##### EXERCISE DATA #####

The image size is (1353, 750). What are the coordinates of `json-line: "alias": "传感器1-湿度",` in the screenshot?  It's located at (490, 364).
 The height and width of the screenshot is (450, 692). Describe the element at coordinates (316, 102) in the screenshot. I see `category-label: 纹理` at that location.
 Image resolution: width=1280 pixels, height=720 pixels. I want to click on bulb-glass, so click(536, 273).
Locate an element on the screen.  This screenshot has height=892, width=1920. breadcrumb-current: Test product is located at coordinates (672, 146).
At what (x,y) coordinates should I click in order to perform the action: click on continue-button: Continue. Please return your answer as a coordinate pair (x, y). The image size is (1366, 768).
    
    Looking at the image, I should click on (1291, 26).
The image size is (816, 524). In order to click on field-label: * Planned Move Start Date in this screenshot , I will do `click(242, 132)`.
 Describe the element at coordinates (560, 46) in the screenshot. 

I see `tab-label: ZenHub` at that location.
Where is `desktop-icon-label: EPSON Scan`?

#####

PROBLEM. Copy out every line of the listing above, word for word and in the same order.

REPLY.
The image size is (1353, 750). What are the coordinates of `json-line: "alias": "传感器1-湿度",` in the screenshot?  It's located at (490, 364).
 The height and width of the screenshot is (450, 692). Describe the element at coordinates (316, 102) in the screenshot. I see `category-label: 纹理` at that location.
 Image resolution: width=1280 pixels, height=720 pixels. I want to click on bulb-glass, so click(536, 273).
Locate an element on the screen.  This screenshot has height=892, width=1920. breadcrumb-current: Test product is located at coordinates (672, 146).
At what (x,y) coordinates should I click in order to perform the action: click on continue-button: Continue. Please return your answer as a coordinate pair (x, y). The image size is (1366, 768).
    
    Looking at the image, I should click on (1291, 26).
The image size is (816, 524). In order to click on field-label: * Planned Move Start Date in this screenshot , I will do `click(242, 132)`.
 Describe the element at coordinates (560, 46) in the screenshot. 

I see `tab-label: ZenHub` at that location.
Where is `desktop-icon-label: EPSON Scan`?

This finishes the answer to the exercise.